- Task brief:
Answer these questions from the article on the Moulin Rouge fire.
1. What substance do signs warn is present on the property?
2. Which agency has not determined a cause of the fire?
3. At what street address does the property spread out?

- Quoted text:
Latest fire sears the last flicker of life out of the historic Moulin Rouge
The smiling African-American man with a salt-and-pepper beard peeks down from the care-worn billboard through a pentimento of torn paper at the wreckage of the Moulin Rouge.
His eerie grin is frozen in time. At the moment, the site of the historic casino and hotel looks like a chunk of Gaza after an airstrike. Only a ghoul would laugh.
Behind an iron gate, ribbons of white tape flutter in the hot breeze and make a thin line meant to warn anyone thinking of venturing too close to the small mountain of charred wreckage that was once a piece of local history and mythology. The maws of a dozen dumpsters are overwhelmed. A sprinkler sprays the rubble with an incessant, "Tsk, tsk, tsk."
Other signs warn of the presence of asbestos in the property, but in this neighborhood mesothelioma is the least of your worries.
There's no sign of life here after last week's fire.
Although the Las Vegas Fire Department hasn't determined a cause, the fact the property changed hands within hours of the fire will surely cause some skeptics to scratch their heads.
"Tsk, tsk, tsk."
But the property, which spreads out at 900 W. Bonanza Road, has been a firetrap for many years, and it's not the first time the Rouge burned red. I suspect decades of dysfunction, disappointment and neglect are not far from the most recent flash point.

- Collected data:
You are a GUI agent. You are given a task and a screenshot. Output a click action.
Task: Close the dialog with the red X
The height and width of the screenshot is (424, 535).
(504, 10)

- Output for this exercise:
1. Asbestos.
2. The Las Vegas Fire Department.
3. 900 W. Bonanza Road.